Clinical heterogeneity: responders to cholinergic therapy

Clinical Alzheimer disease (AD) is a heterogeneous disorder, and it is possible to subgroup patients by a number of different criteria. One such subgrouping is those who have a positive response to cholinergic therapy and those who do not. This phenomenon has been clearly recognised in a number of therapeutic trials of cholinesterase inhibitors and is likely to be an issue in clinical practice. Tacrine, the first cholinesterase inhibitor to be approved for the treatment of AD, has, at best, modest effects on 20-50% of patients and is associated with a high frequency of side effects, including liver transaminitis. The potential of clinical tests or other investigations to identify those patients who are more likely to respond to cholinergic therapy would be a valuable aid in the clinical use of these therapies.
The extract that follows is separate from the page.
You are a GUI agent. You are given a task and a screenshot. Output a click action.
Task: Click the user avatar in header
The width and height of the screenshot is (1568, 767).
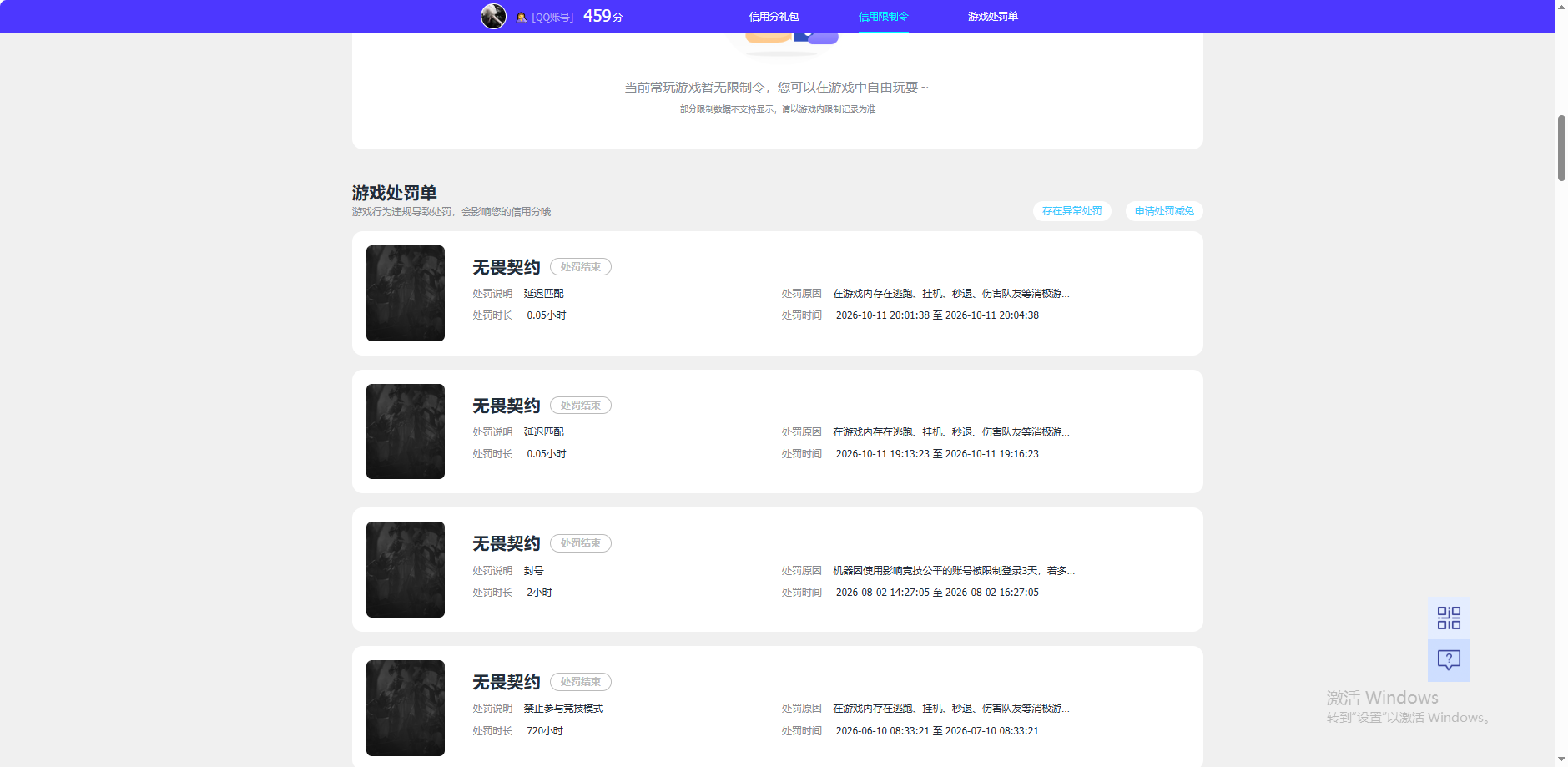click(x=493, y=16)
In this article we review the issue of heterogeneity in patient populations, in the design of trials and in the pharmacological compounds used in trials. We then summarise the findings of a number of small studies of potential response predictors, which include the use of psychometric tests, orthostatic blood pressure, pupillary dilation, the electroencephalogram, cerebrospinal fluid neurochemistry, and techniques involving functional imaging. Although some results are promising, generalisability is limited by the small numbers of patients studied and the frequent open nature of the designs used. The main conclusion that can be drawn is that adequate doses are required to achieve therapeutic plasma levels before nonresponse is accepted.